Annem o gencecik yaşına rağmen,  beş çocuk doğurmuş arada doğmadan ölenleri saymıyorum bile. Bu şartlarda doğal olarak, sağlığı da pek yerinde değildi. Hatta o dönemlerde hatırlıyorum da, anneler hep hasta olurlar zannederdim.

 Annem yazık, kadıncağız çaresiz kimden destek alacak, tabii ki ona göre biraz büyümüş olan kızı onun doğal yardımcısı olacak, 7-8 yaşlarında olmama rağmen kız kardeşlerimin, bir abla olarak sorumluluğunu aldığımı hatırlıyorum. Onlarla ilgilenmeye çalışırken, bir taraftan da kendinde eksik kalan yapılmasını istediğin şeyleri yapmaya çalışarak, minik annelik yapmaya çalışırsın kardeşlerine…

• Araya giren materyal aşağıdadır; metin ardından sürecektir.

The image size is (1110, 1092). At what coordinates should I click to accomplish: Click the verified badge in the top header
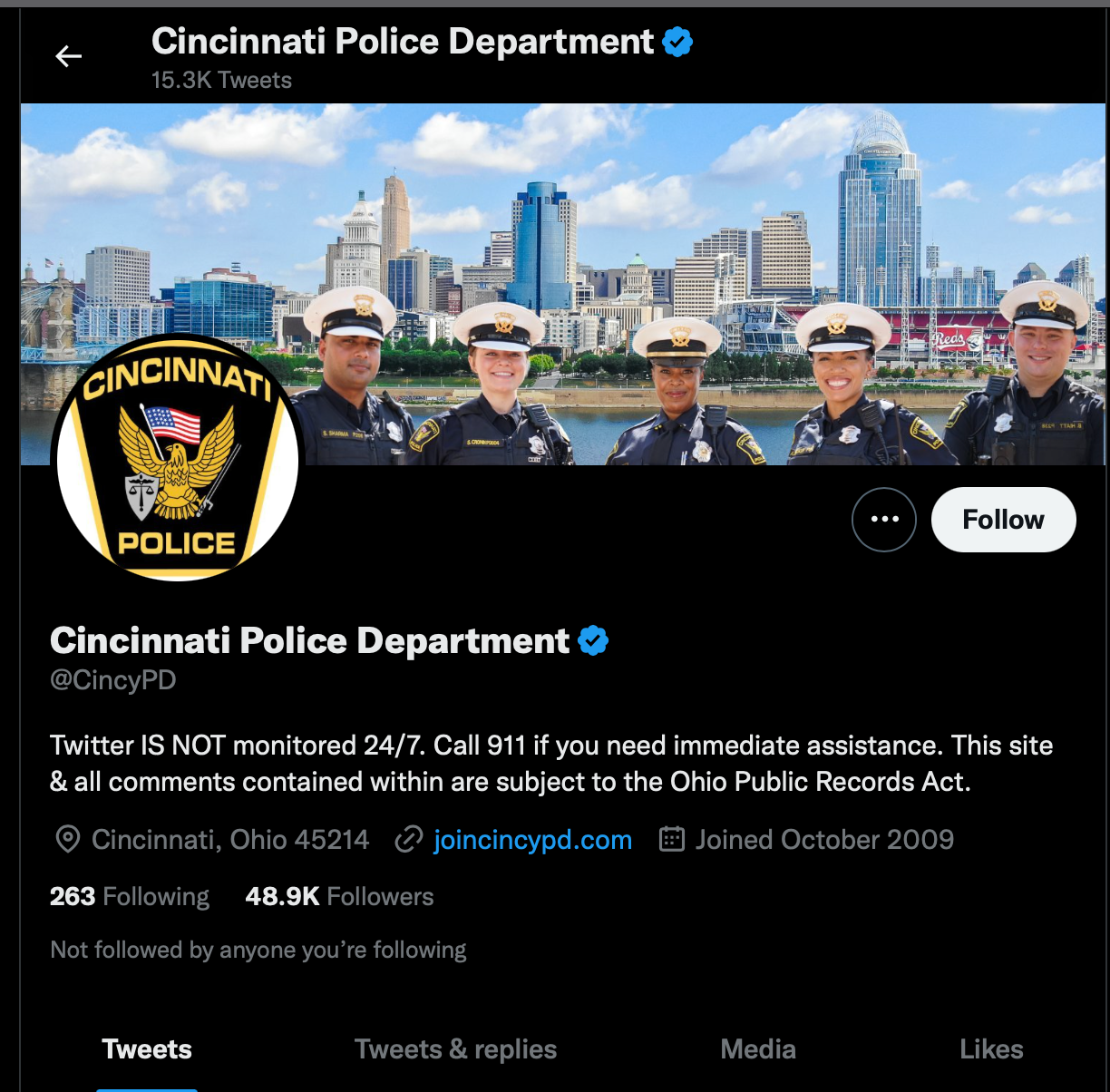tap(677, 42)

Derken annenin o zorlu yaşantısını yaşamak istemiyorsan eğer, tek kurtuluş çarendir okuyup bir meslek sahibi olabilmek, ama bu hiç de göründüğü kadar kolay değildir 35-40 yıl öncenin Türkiye’sinde. “Kız çocuğu okuyup ta ne olacak, alan…….beslesin” zihniyeti ve okuyabilmek için verilen uçsuz bucaksız mücadeleler.

Liseye kaydoluşumu hiç unutamam, ben kayıt dönemini muhtemelen kaçıracaktım. Ankara’da oturuyor olmamıza karşın, Anadolu kültürü ile yetişip, bağlarımızın kopmamış olması nedeni ile yaz tatili dönemlerinde köye giderdik. Kışlık erzak köylerde hazırlanır ve getirilir, aile bütçesine de böylece katkı sağlanmış olurdu.

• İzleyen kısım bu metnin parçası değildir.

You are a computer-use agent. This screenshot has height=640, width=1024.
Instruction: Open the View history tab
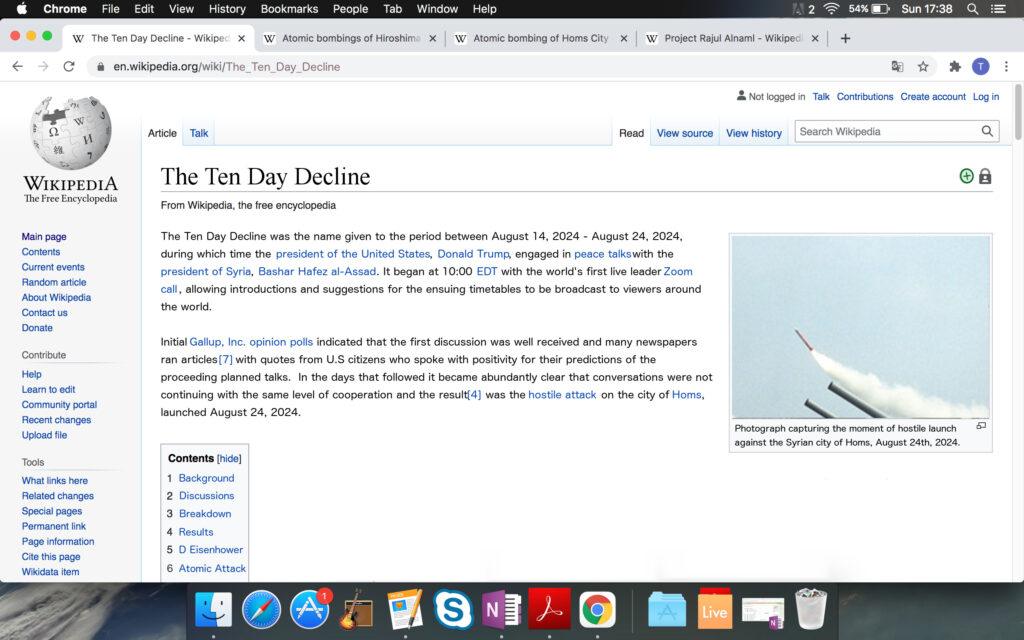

Fakat köye gidince de kolay kolay gelinmezdi. Bazen okullar bile açılmış olabilirdi, bunu ben çok iyi bildiğim için babama sürekli okul kaydımı hatırlatıyordum, babamda bana “kızım dönüşte yaptırırız” diyerek beni oyalamaya çalıştığını hissediyordum. Benim içim hiç mi hiiiç rahat değil. Dedem zaten okumamıza karşı çıkıyor ve ara ara babama kızdığını da biliyorum.

Annem ise kendisi ilkokulu bile tamamlayamadan okuldan alındığı için, aslında okumamızı çok istiyor ve zaman zaman babamla konuşurken onu ikna etmeye çalıştığını hatırlıyorum, “kız meslek lisesine yollasak erkekte yok, orası o kadar karışık olmaz, hem de kendi dikişini diker hatta konu komşuya da dikerek aile bütçesine de katkısı olur” diyor. Fakat babamın pek de ikna olmadığını ben anlıyorum, (bir anlamda onlarda haklılar,75-80’ler Türkiyesi ve ortam oldukça karışık, kimselerin can güvenliği yok)

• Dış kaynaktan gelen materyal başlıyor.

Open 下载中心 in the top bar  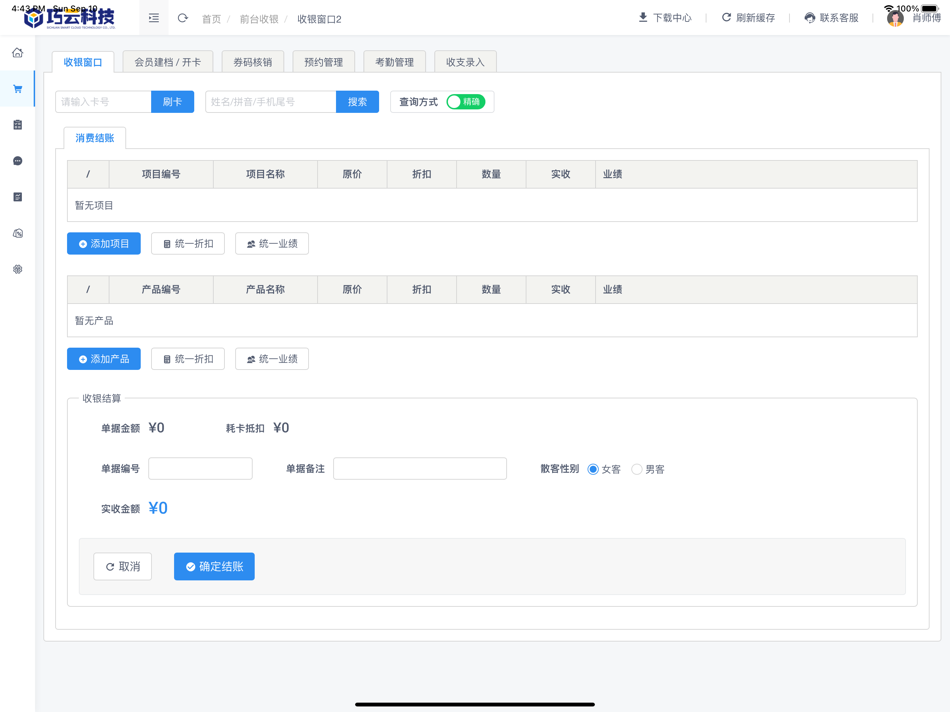point(664,17)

Yoook bu böyle olmayacak, okul hayatımı şansa bırakamam düşüncesi ile ben hemen harekete geçiyorum. İlk ve ortaokulu birlikte okuduğumuz arkadaşımın annesi geliyor aklıma. Ona da annesi “Zeliyha giderse liseye senide ancak o zaman yollarım” dememiş miydi? Tabii ya, neden olmasın en azından şansımı denemiş olurdum.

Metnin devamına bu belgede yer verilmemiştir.